Les boissons infusées au cannabis représentent l'un des segments à la croissance la plus rapide. Alors que l'alcool est absorbé rapidement dans le sang et métabolisé, les composants psychoactifs du cannabis sont digérés lentement et produisent leurs effets à rebours, certes, mais potentiellement avec une plus grande intensité. Cette différence fondamentale est à l'origine d'une course au développement de boissons au cannabis aux effets prévisibles et contrôlables, similaires à ceux de l'alcool.
De plus, le poids économique et l'expertise en matière de lobbying de l'industrie de l'alcool pourraient se traduire par des réglementations favorisant leurs intérêts au détriment de la santé publique, de l'équité sociale ou des questions environnementales.
Les tendances émergentes et l'avenir du cannabis
Malgré ces tentatives de monopolisation, le secteur du cannabis montre des signes de résilience et d'autonomie. 2025 sera ainsi marqué par des avancées majeures, entre autres dans le secteur des édibles, reflet d'une tendance générale de recherche de modes de consommation plus sains et discrets. Cette évolution pourrait offrir aux entreprises spécialisées dans le cannabis l'opportunité de développer des alternatives innovantes aux boissons alcoolisées.
La DEA a également surpris tout le monde en avril 2024 en annonçant son intention de reconsidérer la classification du cannabis comme substance classée dans l'Annexe 1. Cette reclassification pourrait ouvrir la voie à des programmes fédéraux en matière de santé et de commerce transfrontalier, tout en offrant un meilleur accès aux services financiers pour les entreprises du cannabis. Ceux-ci pourraient ainsi réduire leur dépendance aux grands investisseurs, notamment l'industrie de l'alcool.
La vigilance est de mise
Les tentatives de mainmise de l'industrie de l'alcool sur le marché légal du cannabis sont alarmantes : ceux-là même qui ont activement contribué à la criminalisation du cannabis et de ses consommateurs cherchent aujourd'hui à en devenir les principaux bénéficiaires économiques.
Face à tant de cynisme, les consommateurs, les activistes et les législateurs engagés en faveur d'une industrie du cannabis juste et équitable doivent faire preuve de vigilance. La régulation des produits contenant du THC doit prioritairement viser des intérêts de santé publique, de justice sociale et de développement économique des communautés historiquement victimes de la prohibition. Il ne doit aucunement se préoccuper des intérêts des entreprises qui voient désormais dans le cannabis une simple opportunité commerciale.

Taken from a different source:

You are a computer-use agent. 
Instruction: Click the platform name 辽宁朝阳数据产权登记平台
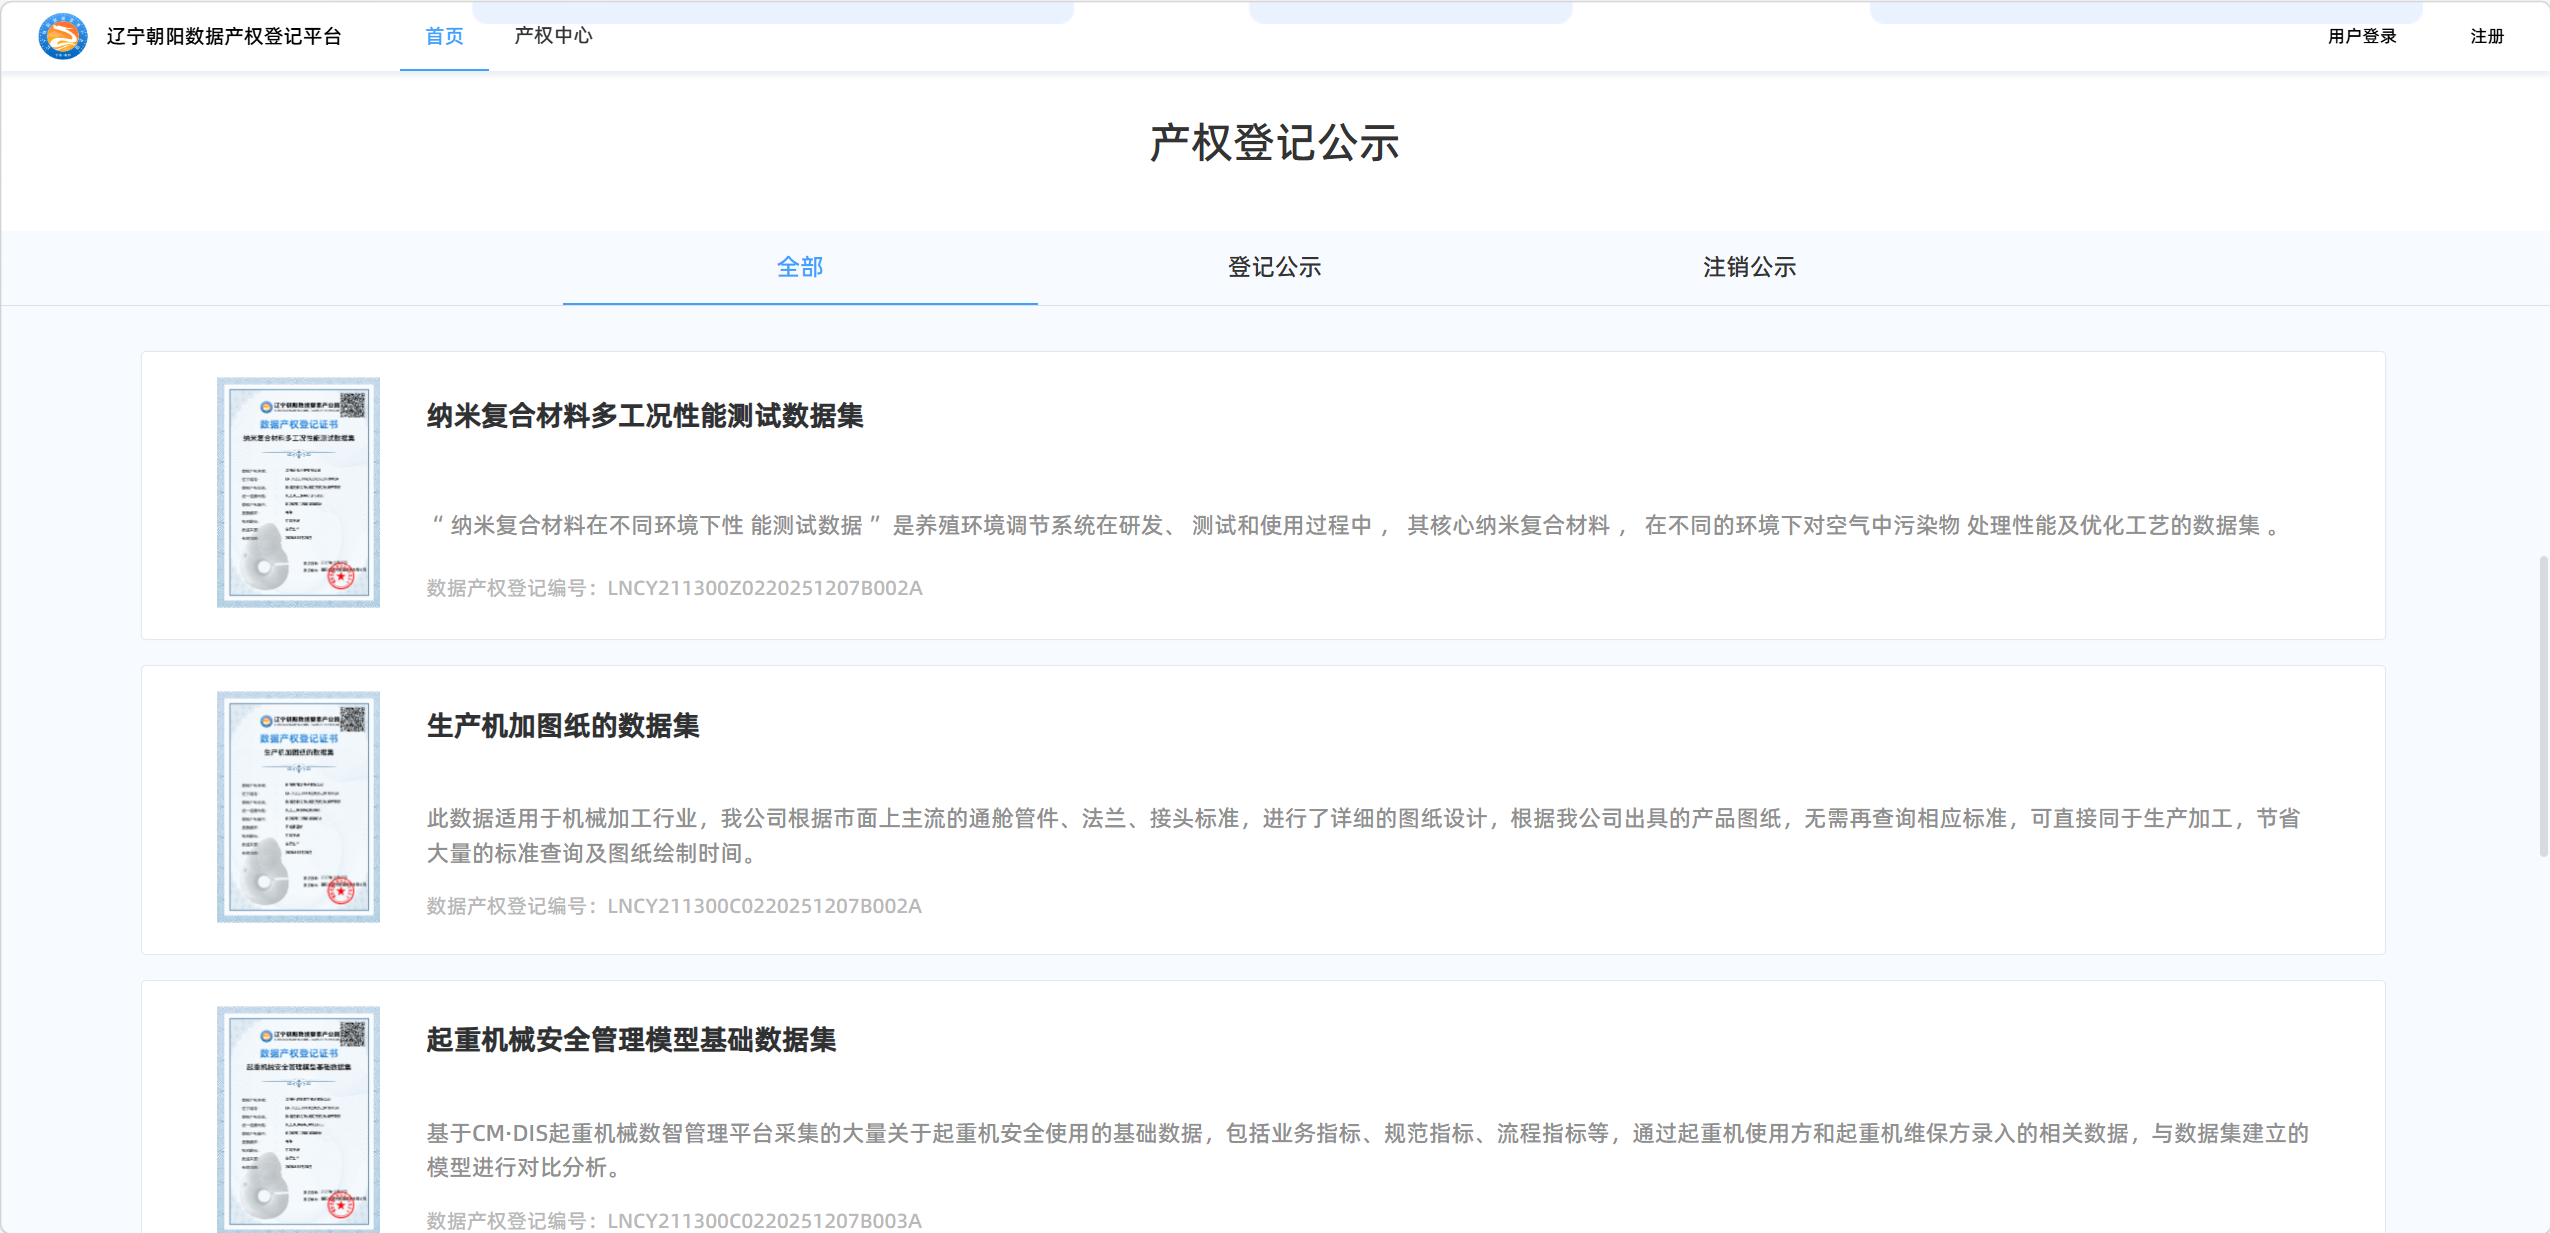[x=224, y=36]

L'avenir du cannabis légal devrait refléter les valeurs de la communauté qui s'est battue pour sa légitimation et non devenir un simple appendice de l'industrie de l'alcool. Car l'hypocrisie corporative ne devrait pas être récompensée par des droits exclusifs sur un marché dont le potentiel transformateur va bien au-delà des seules questions économiques.